El capitán Martínez de Arce se adelantó, hizo el saludo de rigor y luego se quitó la gorra de marino para colocarla bajo el brazo.

– Su Excelencia, como usted sabrá, estamos al mando de las cuatro cañoneras europeas que usted tiene a la vista en estas aguas. Nuestro cometido a bordo es solicitarle que reconsidere su decisión de bombardear la ciudad, pues semejante acción sería juzgada con la mayor severidad.

El Barón sacudió a un lado y otro su cabeza y los miró con dureza.

– ¿Quién me juzgará con la mayor severidad? ¿Saben ustedes de lo que hablan?
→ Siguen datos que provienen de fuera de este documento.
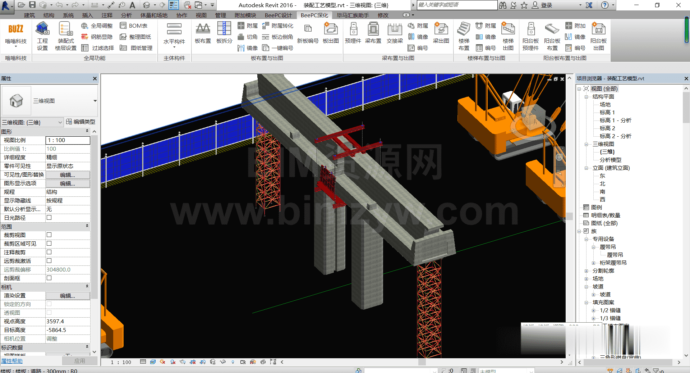This screenshot has height=373, width=690.
Task: Click the 阳台板布置 balcony slab icon
Action: pyautogui.click(x=552, y=36)
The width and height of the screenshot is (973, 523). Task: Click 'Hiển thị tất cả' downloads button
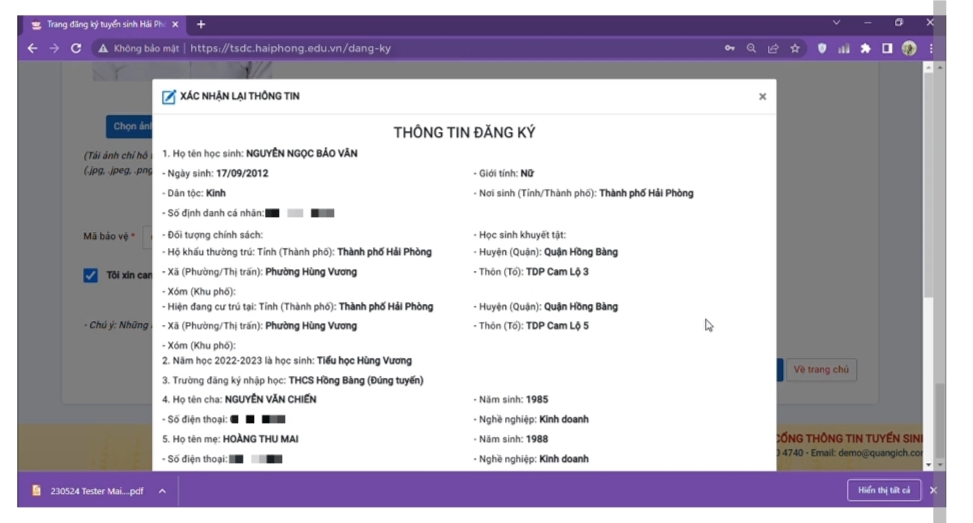[x=884, y=490]
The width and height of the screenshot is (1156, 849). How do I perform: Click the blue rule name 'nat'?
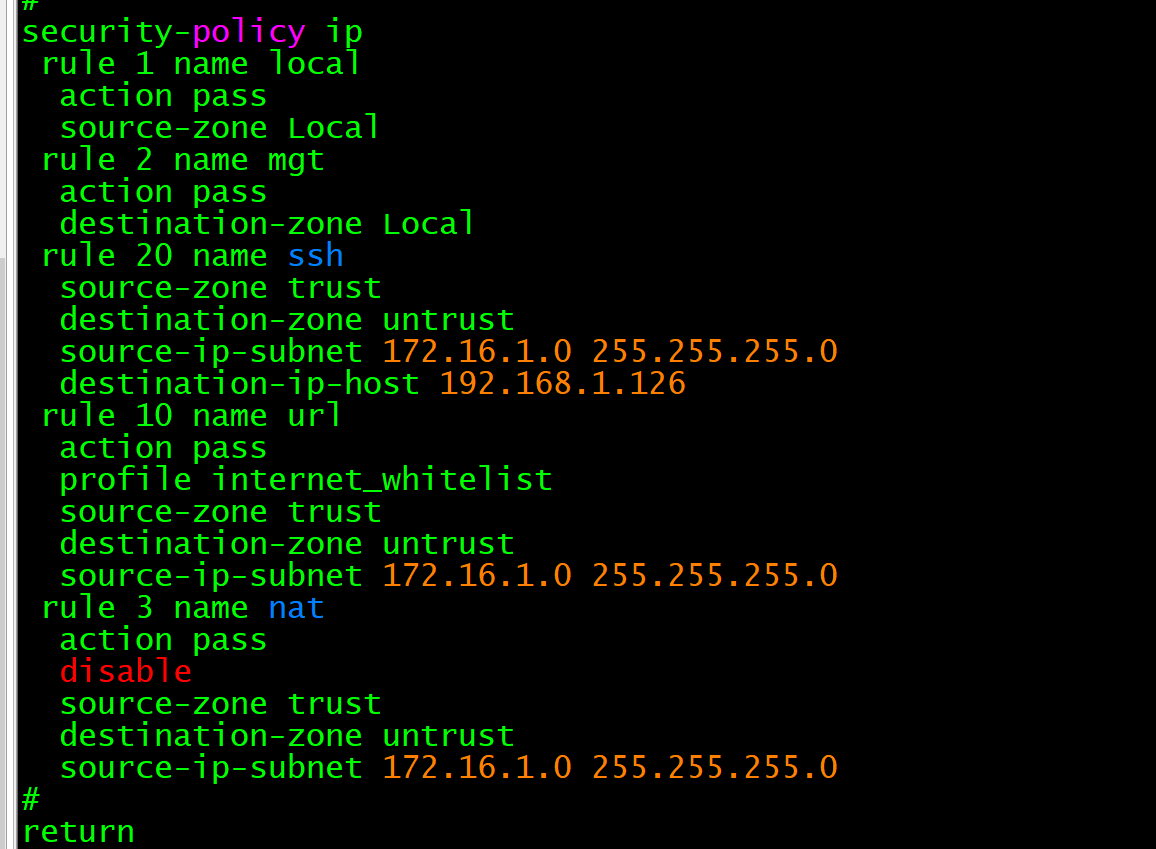click(296, 608)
– Sabemos de lo que hablamos, señor. También sabemos que el comandante Leandro Gómez no tiene forma de responder a sus cañones. Y lo que es más grave, el gobierno del presidente uruguayo Atanasio Cruz Aguirre nunca dio un solo pretexto para que se llevasen adelante semejantes acciones de guerra. Morirá gente inocente, señor, muchos súbditos de nuestras naciones, comerciantes pacíficos que jamás ofendieron a nadie. Pero además, ¿hasta qué punto el gobierno de Su Majestad, el Emperador del Brasil, se hará responsable de semejantes daños?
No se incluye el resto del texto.